▸ WORK ORDER: Required from the data below: the exact lines starting at the line containing "This screenshot has width=740, height=749." and ending at the line containing "Click the 'Microsoft", with both ends kept and all pictures dropped.

[[ DATA SHOWN open ]]

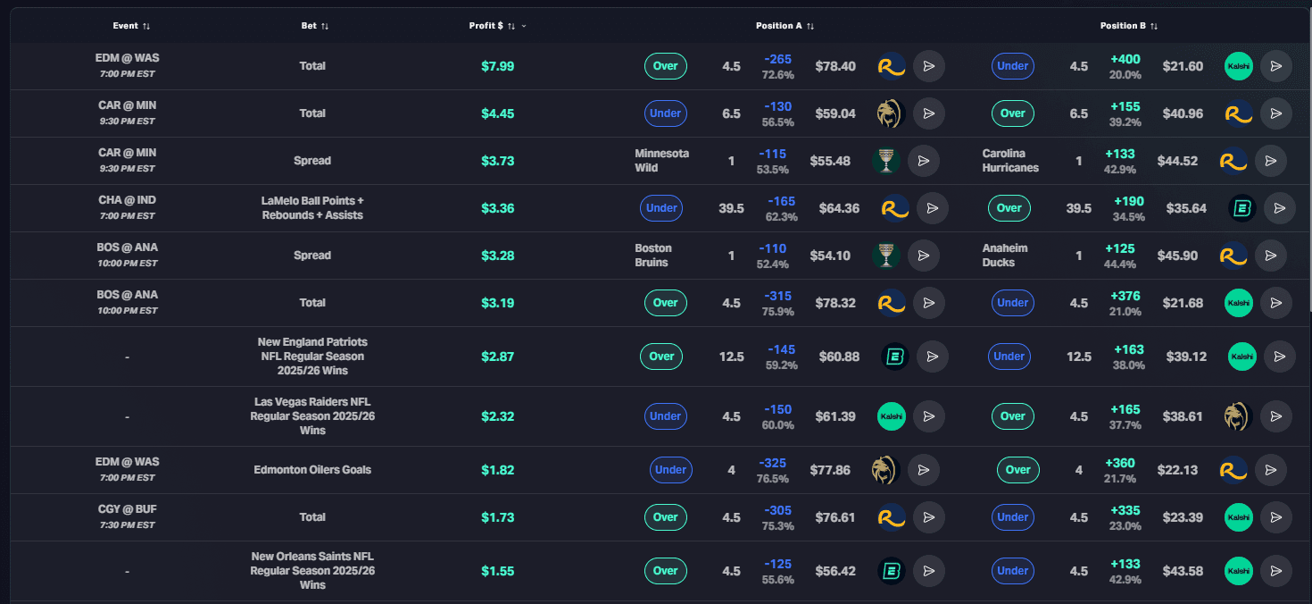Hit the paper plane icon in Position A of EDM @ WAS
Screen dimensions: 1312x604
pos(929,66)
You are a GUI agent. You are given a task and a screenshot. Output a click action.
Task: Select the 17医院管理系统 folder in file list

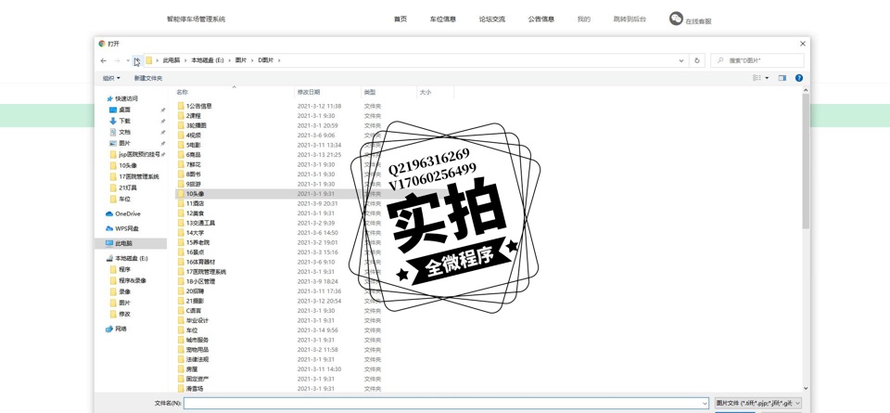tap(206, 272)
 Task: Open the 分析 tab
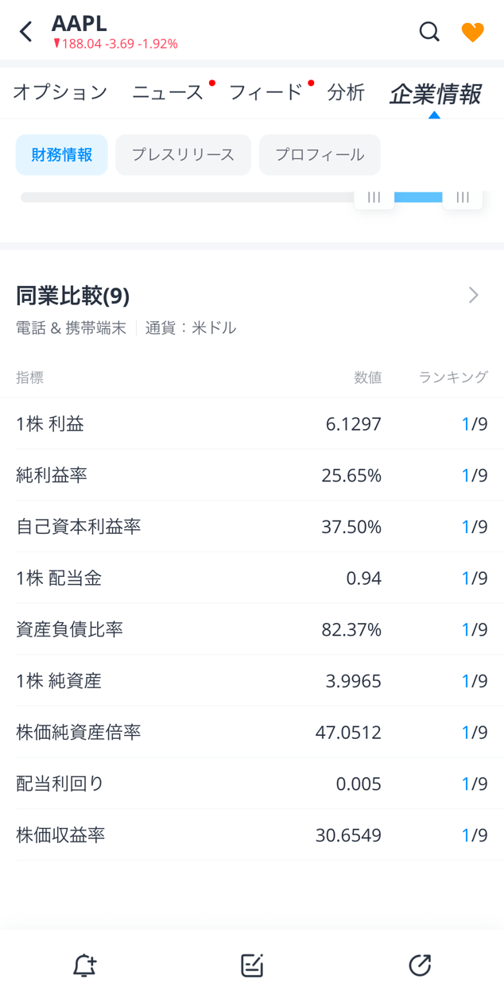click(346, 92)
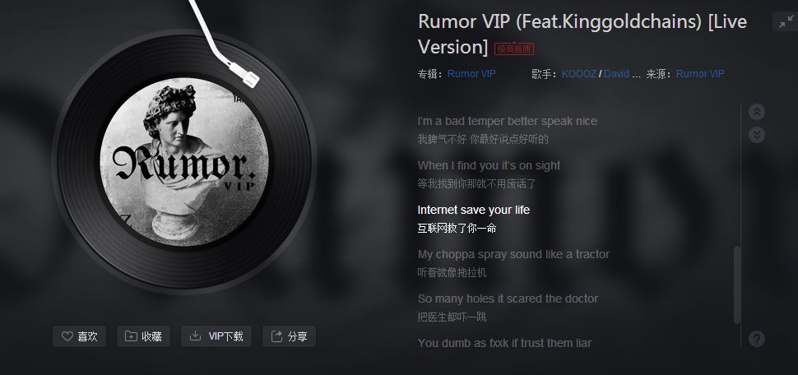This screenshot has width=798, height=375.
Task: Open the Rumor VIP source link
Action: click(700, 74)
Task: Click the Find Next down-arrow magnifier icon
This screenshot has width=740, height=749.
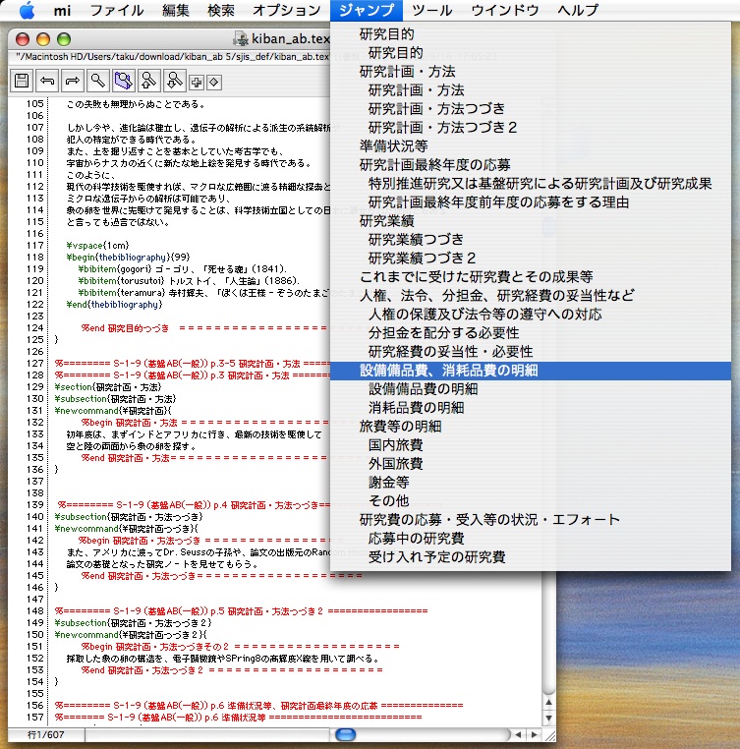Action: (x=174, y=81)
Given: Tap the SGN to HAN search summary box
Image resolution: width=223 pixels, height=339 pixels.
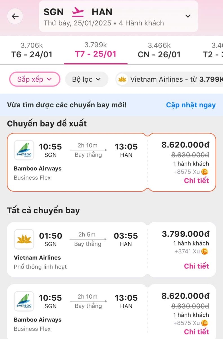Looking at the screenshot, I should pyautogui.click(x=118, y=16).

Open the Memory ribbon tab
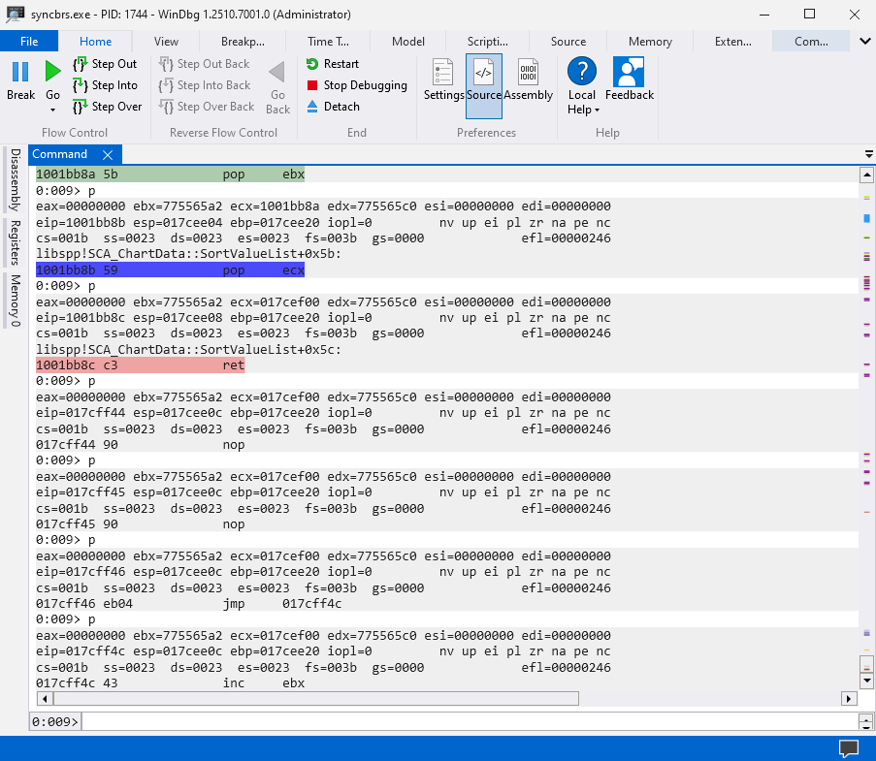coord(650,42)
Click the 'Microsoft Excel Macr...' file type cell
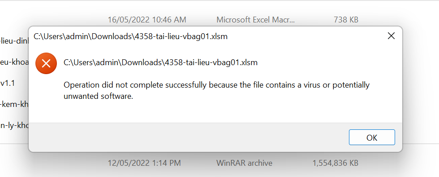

[[ DATA SHOWN closed ]]
[[ DATA SHOWN open ]]

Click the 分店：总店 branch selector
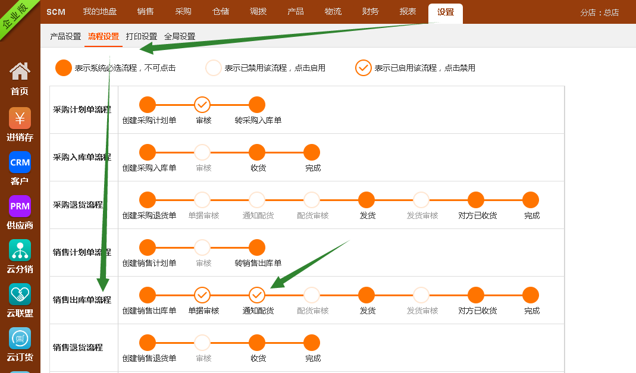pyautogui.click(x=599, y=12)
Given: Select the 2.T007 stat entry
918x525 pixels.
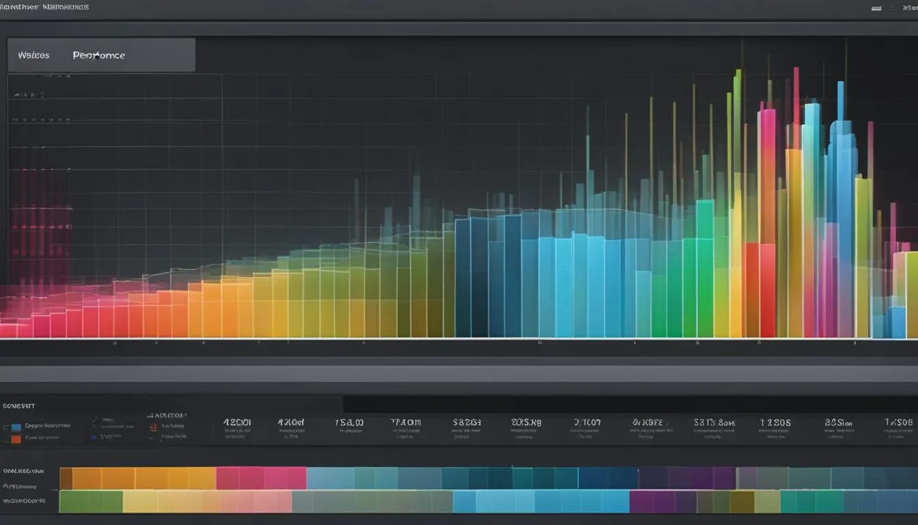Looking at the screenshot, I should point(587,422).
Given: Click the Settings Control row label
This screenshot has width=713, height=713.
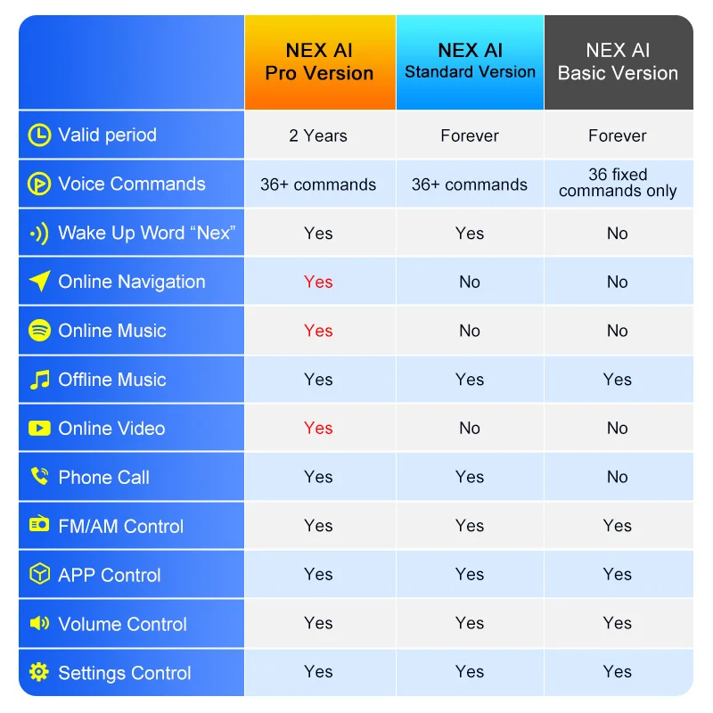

[[ DATA SHOWN closed ]]

▸ TASK OUTPUT:
This screenshot has width=740, height=749.
Action: (x=174, y=81)
Given: Tap the SGN to HAN search summary box
Image resolution: width=223 pixels, height=339 pixels.
Looking at the screenshot, I should pyautogui.click(x=118, y=16).

Open the Memory ribbon tab
coord(650,42)
Click the 'Microsoft Excel Macr...' file type cell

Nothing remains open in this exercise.